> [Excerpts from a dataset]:
○ ○ ○ ○ ○

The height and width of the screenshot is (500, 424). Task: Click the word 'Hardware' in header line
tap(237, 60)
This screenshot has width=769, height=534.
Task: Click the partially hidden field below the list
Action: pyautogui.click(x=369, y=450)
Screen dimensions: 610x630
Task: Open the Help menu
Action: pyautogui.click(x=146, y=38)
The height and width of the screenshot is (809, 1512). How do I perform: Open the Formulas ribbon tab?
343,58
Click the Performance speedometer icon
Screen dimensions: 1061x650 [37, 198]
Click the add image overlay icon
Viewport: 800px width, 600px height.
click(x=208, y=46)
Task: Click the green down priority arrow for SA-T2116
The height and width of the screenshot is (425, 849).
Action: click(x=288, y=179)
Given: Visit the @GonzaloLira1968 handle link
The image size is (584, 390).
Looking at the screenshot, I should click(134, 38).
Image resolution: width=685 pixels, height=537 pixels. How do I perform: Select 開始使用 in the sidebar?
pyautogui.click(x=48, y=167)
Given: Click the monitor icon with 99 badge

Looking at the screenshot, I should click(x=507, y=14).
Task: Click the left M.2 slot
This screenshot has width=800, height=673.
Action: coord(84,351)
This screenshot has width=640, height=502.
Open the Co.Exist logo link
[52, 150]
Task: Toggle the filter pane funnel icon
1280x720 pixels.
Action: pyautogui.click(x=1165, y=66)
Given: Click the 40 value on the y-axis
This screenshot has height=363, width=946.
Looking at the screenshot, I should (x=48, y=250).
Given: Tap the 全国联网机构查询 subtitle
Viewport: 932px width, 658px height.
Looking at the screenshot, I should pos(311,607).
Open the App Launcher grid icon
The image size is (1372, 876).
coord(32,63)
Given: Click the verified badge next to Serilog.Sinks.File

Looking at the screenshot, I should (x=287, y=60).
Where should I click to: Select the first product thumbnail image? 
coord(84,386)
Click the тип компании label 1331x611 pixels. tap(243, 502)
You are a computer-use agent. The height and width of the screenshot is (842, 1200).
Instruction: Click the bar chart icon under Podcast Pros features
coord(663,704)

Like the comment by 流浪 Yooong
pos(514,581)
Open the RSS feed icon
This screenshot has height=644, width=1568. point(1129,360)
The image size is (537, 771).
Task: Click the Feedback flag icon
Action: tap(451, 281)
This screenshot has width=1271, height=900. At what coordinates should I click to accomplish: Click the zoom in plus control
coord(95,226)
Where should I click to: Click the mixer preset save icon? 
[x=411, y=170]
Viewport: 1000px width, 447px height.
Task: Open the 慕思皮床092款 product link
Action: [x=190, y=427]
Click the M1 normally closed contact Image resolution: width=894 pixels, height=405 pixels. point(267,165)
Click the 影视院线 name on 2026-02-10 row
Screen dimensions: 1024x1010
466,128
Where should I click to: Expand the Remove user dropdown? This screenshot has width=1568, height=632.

○ ○ ○ ○ ○

> [ASSIGNMENT]: Reproduce the entries exactly. Every word has to stay the same.

> [SOLUTION FOR THIS EXERCISE]:
The height and width of the screenshot is (500, 424). Task: Click the word 'Hardware' in header line
tap(237, 60)
This screenshot has width=769, height=534.
Task: Click the partially hidden field below the list
Action: pyautogui.click(x=369, y=450)
Screen dimensions: 610x630
Task: Open the Help menu
Action: pyautogui.click(x=146, y=38)
The height and width of the screenshot is (809, 1512). How do I perform: Open the Formulas ribbon tab?
343,58
Click the Performance speedometer icon
Screen dimensions: 1061x650 [37, 198]
Click the add image overlay icon
Viewport: 800px width, 600px height.
click(x=208, y=46)
Task: Click the green down priority arrow for SA-T2116
The height and width of the screenshot is (425, 849).
Action: click(x=288, y=179)
Given: Visit the @GonzaloLira1968 handle link
The image size is (584, 390).
Looking at the screenshot, I should click(134, 38).
Image resolution: width=685 pixels, height=537 pixels. How do I perform: Select 開始使用 in the sidebar?
pyautogui.click(x=48, y=167)
Given: Click the monitor icon with 99 badge

Looking at the screenshot, I should click(x=507, y=14).
Task: Click the left M.2 slot
This screenshot has width=800, height=673.
Action: coord(84,351)
This screenshot has width=640, height=502.
Open the Co.Exist logo link
[52, 150]
Task: Toggle the filter pane funnel icon
1280x720 pixels.
Action: pyautogui.click(x=1165, y=66)
Given: Click the 40 value on the y-axis
This screenshot has height=363, width=946.
Looking at the screenshot, I should (x=48, y=250).
Given: Tap the 全国联网机构查询 subtitle
Viewport: 932px width, 658px height.
Looking at the screenshot, I should pos(311,607).
Open the App Launcher grid icon
The image size is (1372, 876).
coord(32,63)
Given: Click the verified badge next to Serilog.Sinks.File

Looking at the screenshot, I should (x=287, y=60).
Where should I click to: Select the first product thumbnail image? 
coord(84,386)
Click the тип компании label 1331x611 pixels. tap(243, 502)
You are a computer-use agent. The height and width of the screenshot is (842, 1200).
Instruction: Click the bar chart icon under Podcast Pros features
coord(663,704)

Like the comment by 流浪 Yooong
pos(514,581)
Open the RSS feed icon
This screenshot has height=644, width=1568. point(1129,360)
The image size is (537, 771).
Task: Click the Feedback flag icon
Action: tap(451, 281)
This screenshot has width=1271, height=900. At what coordinates should I click to accomplish: Click the zoom in plus control
coord(95,226)
Where should I click to: Click the mixer preset save icon? 
[x=411, y=170]
Viewport: 1000px width, 447px height.
Task: Open the 慕思皮床092款 product link
Action: [x=190, y=427]
Click the M1 normally closed contact Image resolution: width=894 pixels, height=405 pixels. point(267,165)
Click the 影视院线 name on 2026-02-10 row
Screen dimensions: 1024x1010
466,128
Where should I click to: Expand the Remove user dropdown? This screenshot has width=1568, height=632.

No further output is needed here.